-- START EXCERPTED RECORDS --

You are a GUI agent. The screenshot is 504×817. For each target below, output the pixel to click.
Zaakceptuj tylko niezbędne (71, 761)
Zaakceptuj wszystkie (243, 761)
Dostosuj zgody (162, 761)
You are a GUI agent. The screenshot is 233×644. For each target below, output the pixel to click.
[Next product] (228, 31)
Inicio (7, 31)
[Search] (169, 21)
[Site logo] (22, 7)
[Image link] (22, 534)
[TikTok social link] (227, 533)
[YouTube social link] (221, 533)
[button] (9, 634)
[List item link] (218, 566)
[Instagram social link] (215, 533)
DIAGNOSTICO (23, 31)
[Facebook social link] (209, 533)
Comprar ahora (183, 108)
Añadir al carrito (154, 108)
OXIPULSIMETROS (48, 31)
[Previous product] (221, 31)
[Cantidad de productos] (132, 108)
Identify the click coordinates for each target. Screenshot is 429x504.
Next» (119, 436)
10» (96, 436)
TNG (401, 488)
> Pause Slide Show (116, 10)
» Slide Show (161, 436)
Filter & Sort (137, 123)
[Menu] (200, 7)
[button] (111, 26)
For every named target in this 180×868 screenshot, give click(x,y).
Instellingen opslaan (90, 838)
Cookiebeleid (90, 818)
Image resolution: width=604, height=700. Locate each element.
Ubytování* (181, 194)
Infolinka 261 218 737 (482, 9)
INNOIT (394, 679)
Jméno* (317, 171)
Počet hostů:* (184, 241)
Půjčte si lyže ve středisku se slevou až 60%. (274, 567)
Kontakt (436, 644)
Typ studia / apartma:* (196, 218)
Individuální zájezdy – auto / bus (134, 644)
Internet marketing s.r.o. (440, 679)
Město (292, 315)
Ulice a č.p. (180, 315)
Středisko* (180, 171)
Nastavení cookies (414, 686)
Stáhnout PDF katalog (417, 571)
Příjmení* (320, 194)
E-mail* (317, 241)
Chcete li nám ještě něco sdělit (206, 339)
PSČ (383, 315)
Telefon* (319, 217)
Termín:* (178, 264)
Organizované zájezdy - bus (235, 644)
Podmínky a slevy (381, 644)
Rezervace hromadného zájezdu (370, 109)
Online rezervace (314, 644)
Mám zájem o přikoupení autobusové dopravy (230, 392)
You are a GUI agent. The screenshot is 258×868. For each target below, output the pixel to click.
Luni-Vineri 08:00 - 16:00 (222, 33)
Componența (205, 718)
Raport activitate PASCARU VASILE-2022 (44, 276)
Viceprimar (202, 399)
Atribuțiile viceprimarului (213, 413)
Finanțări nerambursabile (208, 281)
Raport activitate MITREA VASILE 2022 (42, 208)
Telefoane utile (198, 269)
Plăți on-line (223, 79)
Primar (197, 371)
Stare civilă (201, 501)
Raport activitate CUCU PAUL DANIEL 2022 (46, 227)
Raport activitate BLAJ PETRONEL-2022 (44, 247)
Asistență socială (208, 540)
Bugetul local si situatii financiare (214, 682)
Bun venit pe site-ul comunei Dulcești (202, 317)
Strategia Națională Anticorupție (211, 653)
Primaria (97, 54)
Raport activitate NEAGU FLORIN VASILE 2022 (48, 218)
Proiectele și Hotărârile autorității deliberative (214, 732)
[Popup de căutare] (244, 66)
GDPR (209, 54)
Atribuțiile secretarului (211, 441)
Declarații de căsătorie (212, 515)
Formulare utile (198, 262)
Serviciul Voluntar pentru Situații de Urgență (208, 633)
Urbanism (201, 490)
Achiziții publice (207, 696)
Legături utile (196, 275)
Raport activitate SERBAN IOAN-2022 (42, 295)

-- END EXCERPTED RECORDS --

WHAT TO WORK ON:
Copy all of the lines above exactly as they appear.

RESULT OF THIS TASK:
You are a GUI agent. The screenshot is 504×817. For each target below, output the pixel to click.
Zaakceptuj tylko niezbędne (71, 761)
Zaakceptuj wszystkie (243, 761)
Dostosuj zgody (162, 761)
You are a GUI agent. The screenshot is 233×644. For each target below, output the pixel to click.
[Next product] (228, 31)
Inicio (7, 31)
[Search] (169, 21)
[Site logo] (22, 7)
[Image link] (22, 534)
[TikTok social link] (227, 533)
[YouTube social link] (221, 533)
[button] (9, 634)
[List item link] (218, 566)
[Instagram social link] (215, 533)
DIAGNOSTICO (23, 31)
[Facebook social link] (209, 533)
Comprar ahora (183, 108)
Añadir al carrito (154, 108)
OXIPULSIMETROS (48, 31)
[Previous product] (221, 31)
[Cantidad de productos] (132, 108)
Identify the click coordinates for each target. Screenshot is 429x504.
Next» (119, 436)
10» (96, 436)
TNG (401, 488)
> Pause Slide Show (116, 10)
» Slide Show (161, 436)
Filter & Sort (137, 123)
[Menu] (200, 7)
[button] (111, 26)
For every named target in this 180×868 screenshot, give click(x,y).
Instellingen opslaan (90, 838)
Cookiebeleid (90, 818)
Image resolution: width=604, height=700. Locate each element.
Ubytování* (181, 194)
Infolinka 261 218 737 (482, 9)
INNOIT (394, 679)
Jméno* (317, 171)
Počet hostů:* (184, 241)
Půjčte si lyže ve středisku se slevou až 60%. (274, 567)
Kontakt (436, 644)
Typ studia / apartma:* (196, 218)
Individuální zájezdy – auto / bus (134, 644)
Internet marketing s.r.o. (440, 679)
Město (292, 315)
Ulice a č.p. (180, 315)
Středisko* (180, 171)
Nastavení cookies (414, 686)
Stáhnout PDF katalog (417, 571)
Příjmení* (320, 194)
E-mail* (317, 241)
Chcete li nám ještě něco sdělit (206, 339)
PSČ (383, 315)
Telefon* (319, 217)
Termín:* (178, 264)
Organizované zájezdy - bus (235, 644)
Podmínky a slevy (381, 644)
Rezervace hromadného zájezdu (370, 109)
Online rezervace (314, 644)
Mám zájem o přikoupení autobusové dopravy (230, 392)
You are a GUI agent. The screenshot is 258×868. For each target below, output the pixel to click.
Luni-Vineri 08:00 - 16:00 (222, 33)
Componența (205, 718)
Raport activitate PASCARU VASILE-2022 (44, 276)
Viceprimar (202, 399)
Atribuțiile viceprimarului (213, 413)
Finanțări nerambursabile (208, 281)
Raport activitate MITREA VASILE 2022 (42, 208)
Telefoane utile (198, 269)
Plăți on-line (223, 79)
Primar (197, 371)
Stare civilă (201, 501)
Raport activitate CUCU PAUL DANIEL 2022 (46, 227)
Raport activitate BLAJ PETRONEL-2022 (44, 247)
Asistență socială (208, 540)
Bugetul local si situatii financiare (214, 682)
Bun venit pe site-ul comunei Dulcești (202, 317)
Strategia Națională Anticorupție (211, 653)
Primaria (97, 54)
Raport activitate NEAGU FLORIN VASILE 2022 (48, 218)
Proiectele și Hotărârile autorității deliberative (214, 732)
[Popup de căutare] (244, 66)
GDPR (209, 54)
Atribuțiile secretarului (211, 441)
Declarații de căsătorie (212, 515)
Formulare utile (198, 262)
Serviciul Voluntar pentru Situații de Urgență (208, 633)
Urbanism (201, 490)
Achiziții publice (207, 696)
Legături utile (196, 275)
Raport activitate SERBAN IOAN-2022 (42, 295)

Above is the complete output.